Extract to read:
-- Begin --
Chapter 9 has been rewritten to incorporate several updates. Every edition of the paperback and ebook bought after 12th November 2018 contains this new Chapter 9. If your edition was bought before that date, don’t worry because I have decided to reproduce Chapter 9 here in its entirety:
9 DEFENCE STATEMENTS AND UNUSED MATERIAL
In this chapter we’ll look at what defence statements are, when you have to serve them, what they should say and why they are important. And we’ll also look at what unused material is because this is linked with the topic of you providing a defence statement.
What is a defence statement?
A defence statement is a formal written document from the defence. It is served on the court and on the Prosecution in cases where you enter a Not Guilty plea. What you should say in your defence statement depends on what your case is about. It depends on:
- the issues in your case, i.e. what alleged facts do you and the Prosecution not agree about, and why do you not agree with the Prosecution?
- what your defence is, i.e. why are you saying you are Not Guilty?
Every defence statement will be different because every case is different. But there are some standard general rules about the kinds of topics that defence statements should deal with. You can see those rules in section 6Aof an Act of Parliament called the Criminal Procedure and Investigations Act 1996.
Tip: You can find Acts of Parliament on the government website www.legislation.gov.uk. You will see some boxes and if you enter the name of the Act of Parliament and its year, the website will find it for you.
Keep reading because a little further on we will consider what sort of information your defence statement should contain.
Why are defence statements important?
Crown Court cases
First of all, in the Crown Court you must provide a defence statement. This means that if you don’t, the Prosecution and the Judge may ask you why you have failed to provide one. Potentially the consequence of not providing a defence statement is that the Prosecution might ask you in front of the jury, if you give evidence at your trial, about why you haven’t served one. They might try and use your failure against you by suggesting that there may be suspicious reasons for this, for example that you are not being truthful if you give evidence about why you are not guilty.
-- End --
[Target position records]
-- Begin --
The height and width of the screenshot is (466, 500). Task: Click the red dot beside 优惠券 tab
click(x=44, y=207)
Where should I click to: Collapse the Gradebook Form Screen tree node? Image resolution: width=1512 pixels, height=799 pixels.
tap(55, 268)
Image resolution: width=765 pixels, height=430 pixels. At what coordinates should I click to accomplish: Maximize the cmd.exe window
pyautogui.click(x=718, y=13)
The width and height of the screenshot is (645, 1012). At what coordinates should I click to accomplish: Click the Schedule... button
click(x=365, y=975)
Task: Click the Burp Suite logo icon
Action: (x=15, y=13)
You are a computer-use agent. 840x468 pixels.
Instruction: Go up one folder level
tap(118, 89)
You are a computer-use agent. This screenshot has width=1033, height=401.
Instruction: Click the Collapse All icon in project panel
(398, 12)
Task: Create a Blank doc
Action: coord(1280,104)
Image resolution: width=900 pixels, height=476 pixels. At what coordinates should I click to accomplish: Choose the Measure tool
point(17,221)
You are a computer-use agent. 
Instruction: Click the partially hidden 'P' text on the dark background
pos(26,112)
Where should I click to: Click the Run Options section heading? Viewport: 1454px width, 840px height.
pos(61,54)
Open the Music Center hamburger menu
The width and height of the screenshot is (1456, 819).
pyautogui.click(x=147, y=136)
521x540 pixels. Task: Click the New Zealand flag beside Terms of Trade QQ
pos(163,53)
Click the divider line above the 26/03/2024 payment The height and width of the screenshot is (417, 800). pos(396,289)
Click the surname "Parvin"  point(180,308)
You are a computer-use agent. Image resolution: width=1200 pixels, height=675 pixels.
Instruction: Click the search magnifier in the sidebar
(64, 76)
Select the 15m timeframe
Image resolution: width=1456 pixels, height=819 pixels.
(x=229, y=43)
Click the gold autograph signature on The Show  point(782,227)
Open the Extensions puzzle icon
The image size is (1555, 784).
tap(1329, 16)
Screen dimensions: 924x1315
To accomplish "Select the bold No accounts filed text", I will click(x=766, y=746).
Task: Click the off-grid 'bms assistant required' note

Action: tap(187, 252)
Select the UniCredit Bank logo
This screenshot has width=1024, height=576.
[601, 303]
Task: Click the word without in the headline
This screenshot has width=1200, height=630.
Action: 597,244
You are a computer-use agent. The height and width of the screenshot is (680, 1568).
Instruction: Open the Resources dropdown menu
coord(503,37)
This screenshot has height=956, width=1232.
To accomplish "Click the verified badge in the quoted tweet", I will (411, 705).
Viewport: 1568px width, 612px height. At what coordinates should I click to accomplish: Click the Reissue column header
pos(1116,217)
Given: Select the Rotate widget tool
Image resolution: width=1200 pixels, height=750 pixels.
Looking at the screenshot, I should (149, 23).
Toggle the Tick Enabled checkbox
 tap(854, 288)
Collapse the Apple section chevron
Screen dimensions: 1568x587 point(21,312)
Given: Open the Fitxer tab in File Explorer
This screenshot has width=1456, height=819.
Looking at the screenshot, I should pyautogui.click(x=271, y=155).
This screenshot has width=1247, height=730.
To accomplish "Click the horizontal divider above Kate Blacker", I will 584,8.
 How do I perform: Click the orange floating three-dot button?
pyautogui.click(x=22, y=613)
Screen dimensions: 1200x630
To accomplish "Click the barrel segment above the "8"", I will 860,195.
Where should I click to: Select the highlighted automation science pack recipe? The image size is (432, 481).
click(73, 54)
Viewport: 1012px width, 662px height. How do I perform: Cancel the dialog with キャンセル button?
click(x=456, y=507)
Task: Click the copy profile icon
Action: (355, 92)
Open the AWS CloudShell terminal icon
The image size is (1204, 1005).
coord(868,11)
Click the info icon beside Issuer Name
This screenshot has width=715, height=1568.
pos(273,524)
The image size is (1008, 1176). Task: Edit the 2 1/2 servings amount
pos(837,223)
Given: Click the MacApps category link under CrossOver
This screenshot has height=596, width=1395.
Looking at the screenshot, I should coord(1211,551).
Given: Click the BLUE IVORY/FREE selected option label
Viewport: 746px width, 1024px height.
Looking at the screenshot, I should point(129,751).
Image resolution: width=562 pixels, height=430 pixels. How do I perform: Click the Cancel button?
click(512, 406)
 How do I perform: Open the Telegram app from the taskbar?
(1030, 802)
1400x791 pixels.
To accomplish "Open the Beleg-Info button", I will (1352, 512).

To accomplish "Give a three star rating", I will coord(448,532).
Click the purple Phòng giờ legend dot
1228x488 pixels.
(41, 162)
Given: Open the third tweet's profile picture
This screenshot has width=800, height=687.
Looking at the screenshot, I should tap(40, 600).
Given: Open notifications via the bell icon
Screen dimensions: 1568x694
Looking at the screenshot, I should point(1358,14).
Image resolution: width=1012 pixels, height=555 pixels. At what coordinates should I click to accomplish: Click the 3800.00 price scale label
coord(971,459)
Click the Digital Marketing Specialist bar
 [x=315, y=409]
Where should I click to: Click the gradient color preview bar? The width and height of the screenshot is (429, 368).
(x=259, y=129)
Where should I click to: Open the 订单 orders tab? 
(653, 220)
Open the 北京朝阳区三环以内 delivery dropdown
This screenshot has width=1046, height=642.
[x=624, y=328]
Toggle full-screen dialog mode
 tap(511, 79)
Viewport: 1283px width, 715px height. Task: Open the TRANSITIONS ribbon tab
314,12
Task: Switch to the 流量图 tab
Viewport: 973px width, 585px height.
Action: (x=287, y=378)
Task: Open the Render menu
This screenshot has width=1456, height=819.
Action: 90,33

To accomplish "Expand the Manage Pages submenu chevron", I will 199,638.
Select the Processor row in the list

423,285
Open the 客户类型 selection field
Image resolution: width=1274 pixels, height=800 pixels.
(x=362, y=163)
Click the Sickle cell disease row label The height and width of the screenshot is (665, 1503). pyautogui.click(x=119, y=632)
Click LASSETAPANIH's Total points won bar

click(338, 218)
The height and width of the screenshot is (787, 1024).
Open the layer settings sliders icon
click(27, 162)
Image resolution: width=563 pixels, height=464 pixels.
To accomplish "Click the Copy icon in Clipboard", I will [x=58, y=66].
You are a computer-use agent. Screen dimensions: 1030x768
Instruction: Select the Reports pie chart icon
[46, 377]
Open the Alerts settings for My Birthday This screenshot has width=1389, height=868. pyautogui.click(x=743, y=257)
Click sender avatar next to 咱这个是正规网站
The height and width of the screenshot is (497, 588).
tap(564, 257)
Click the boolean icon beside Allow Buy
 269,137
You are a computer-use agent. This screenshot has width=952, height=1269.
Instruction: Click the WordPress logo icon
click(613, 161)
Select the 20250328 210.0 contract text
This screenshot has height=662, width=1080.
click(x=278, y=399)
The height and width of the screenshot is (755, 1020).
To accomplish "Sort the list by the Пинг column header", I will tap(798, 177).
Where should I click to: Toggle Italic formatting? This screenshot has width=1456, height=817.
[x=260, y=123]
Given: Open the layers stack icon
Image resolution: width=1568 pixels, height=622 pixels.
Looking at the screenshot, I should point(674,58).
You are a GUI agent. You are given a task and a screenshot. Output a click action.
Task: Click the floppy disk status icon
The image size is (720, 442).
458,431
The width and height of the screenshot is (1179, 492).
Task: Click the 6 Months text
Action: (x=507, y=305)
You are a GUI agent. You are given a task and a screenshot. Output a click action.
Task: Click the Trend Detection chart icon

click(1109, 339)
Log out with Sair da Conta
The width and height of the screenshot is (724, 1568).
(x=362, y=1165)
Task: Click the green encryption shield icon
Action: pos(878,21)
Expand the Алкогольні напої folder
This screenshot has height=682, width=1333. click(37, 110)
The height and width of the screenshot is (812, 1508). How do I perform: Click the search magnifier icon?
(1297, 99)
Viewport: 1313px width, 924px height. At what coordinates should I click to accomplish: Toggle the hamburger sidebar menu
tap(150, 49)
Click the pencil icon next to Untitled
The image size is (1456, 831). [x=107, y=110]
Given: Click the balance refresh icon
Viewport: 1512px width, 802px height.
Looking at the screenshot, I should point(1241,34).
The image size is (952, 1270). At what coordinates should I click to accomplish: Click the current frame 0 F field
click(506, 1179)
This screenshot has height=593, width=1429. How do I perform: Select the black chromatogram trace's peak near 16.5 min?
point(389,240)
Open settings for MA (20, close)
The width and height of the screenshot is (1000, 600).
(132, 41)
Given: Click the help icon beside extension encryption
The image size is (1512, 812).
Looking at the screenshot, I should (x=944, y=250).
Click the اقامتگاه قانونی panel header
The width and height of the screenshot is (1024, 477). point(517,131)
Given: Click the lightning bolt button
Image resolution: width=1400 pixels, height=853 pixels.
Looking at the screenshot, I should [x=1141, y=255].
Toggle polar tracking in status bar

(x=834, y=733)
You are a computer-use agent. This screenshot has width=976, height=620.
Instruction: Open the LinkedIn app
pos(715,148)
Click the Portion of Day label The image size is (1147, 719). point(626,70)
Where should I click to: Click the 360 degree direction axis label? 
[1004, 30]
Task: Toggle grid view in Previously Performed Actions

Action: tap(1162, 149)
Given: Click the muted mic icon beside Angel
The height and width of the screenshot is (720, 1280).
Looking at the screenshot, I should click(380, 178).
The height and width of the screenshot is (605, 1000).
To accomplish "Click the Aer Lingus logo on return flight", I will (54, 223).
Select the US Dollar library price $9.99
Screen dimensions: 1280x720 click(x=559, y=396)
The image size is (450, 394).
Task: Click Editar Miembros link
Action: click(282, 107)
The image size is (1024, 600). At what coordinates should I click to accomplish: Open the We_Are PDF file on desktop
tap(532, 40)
-- End --
Actions to take:
**A)** According to the chapter extract, which Act of Parliament sets out the standard general rules on the topics a defence statement should cover?
**B)** List every topic that the chapter extract says this chapter will look at.
**C)** Say whether each statement agrees with the chapter extract: (i) A defence statement is served only on the court. (ii) Paperback and ebook editions bought after November 12, 2018 contain the new Chapter 9. (iii) In the Crown Court, providing a defence statement is optional.

Solution list:
**A)** The Criminal Procedure and Investigations Act 1996, in section 6A.

**B)** What defence statements are; when you have to serve them; what they should say; why they are important; and what unused material is.

**C)**
(i) No: "It is served on the court and on the Prosecution in cases where you enter a Not Guilty plea."
(ii) Yes: "Every edition of the paperback and ebook bought after 12th November 2018 contains this new Chapter 9."
(iii) No: "in the Crown Court you must provide a defence statement."